I should be grateful if you would kindly help me to incorporate this 3-buttons-disable code to your fullscreen code for my purpose, please.

Meanwhile, I hope I am not hijacking another forum member's thread. I was looking for a solution to my Excel 2007 problem, came across the thread and saw that the solution you provided met my needs, hence this post for your attention, please. I do not know how best to reach you concerning this. And if I have done anything wrong, I sincerely apologise.

Thank you in anticipation of your help.

Newqueen

----------


## abousetta

No hijacking, I'm open to any discussion on the topic... But TMS provided a solution in your original thread. I'm working on another approach. If I get it working I will post back.

----------


## newqueen

Dear Abousetta,

Thanks very much for responding to my Post on this thread which you initiated. I am glad to note that you are happy to help.

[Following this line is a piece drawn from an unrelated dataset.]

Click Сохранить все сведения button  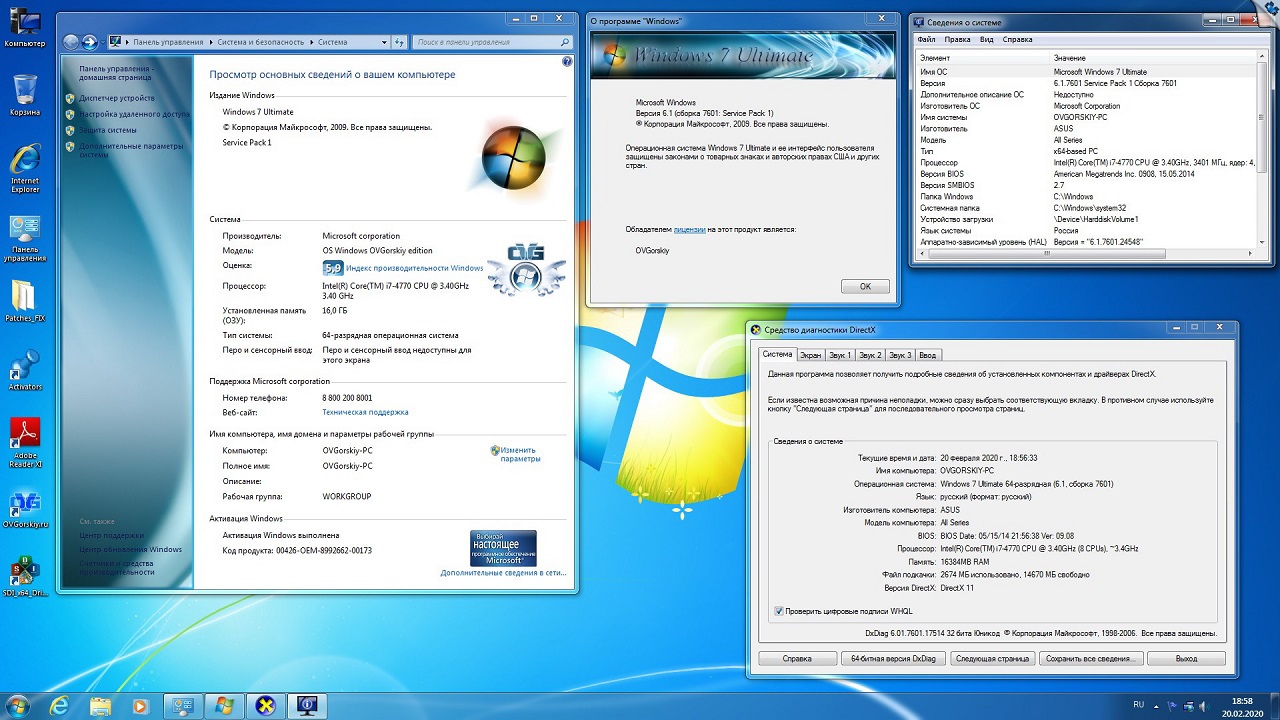point(1090,659)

Yes, I've just looked at the suggestion TMS made on my original thread on this matter. But I'm still confused about it. If I understood his Post, he is suggesting that I don't need the first Before_Close routine (in RoyUK's fullscreen code). I still do not know how to merge both RoyUK's code and the code that will disable the minimize, restore and 'X' buttons. 

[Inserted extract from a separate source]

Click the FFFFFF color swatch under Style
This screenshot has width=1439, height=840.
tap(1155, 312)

I want to use RoyUK's fullscreen code. It really works very well for me, except that it doesn't have any additional code to it that disables those 3 buttons.

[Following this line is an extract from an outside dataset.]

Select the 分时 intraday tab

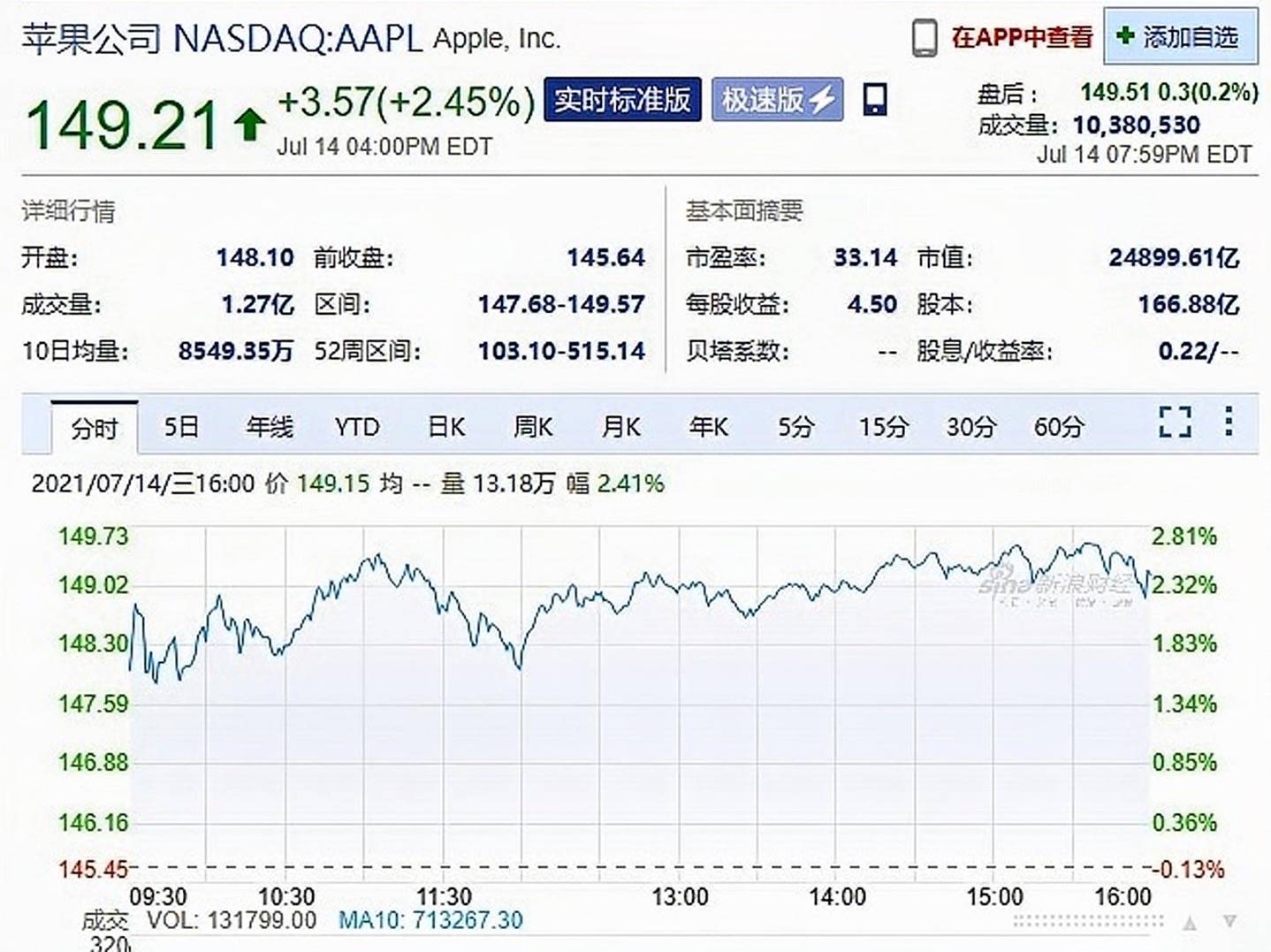point(94,428)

Any help you can give would be greatly appreciated, please.

You all on this forum have been very understanding and helpful.

Thanks.

Newqueen

----------


## FDibbins

post self-deleted

----------


## newqueen

Thanks FDibbins for your clarification.

In my Post #10 above, I wasn't sure if it was OK or not hence I apologised if it turned out that I had done something wrong.

Again, I'm sorry for going against any of the forum rules. It was not intended.

Kind Regards.

Newqueen

----------


## abousetta

Actually, in this case the moderator is wrong as post #10 does not violate Rule #2 as this thread is in the Water Cooler and I (the original poster) requested anyone to share any examples.

----------


## FDibbins

Sorry guys, you are both correct, seeing as this is the water cooler.  My sincere apologies  :Frown:

----------


## abousetta

No worries... it's all good.

----------


## newqueen

That's OK FDibbins .... no hard feelings. And thanks Abousetta for your understanding. I am grateful.

Newqueen

----------


## FDibbins

Thanks for the understanding  :Smilie:

----------


## Mordred

There's no dashboards to look at in this thread.

----------


## abousetta

In general, I never really got any strong feedback. Post #8 has RoyUK's suggestion. Post #9 has my suggested code. 

There used to be a workbook in an earlier post but it was deleted because the setting were not reversed when you moved from one workbook to another. People were freaking out that I messed up their setting and so I posted the remedy code and a new version that addressed the issue of switching between workbooks (or worksheets for that matter).

abousetta

----------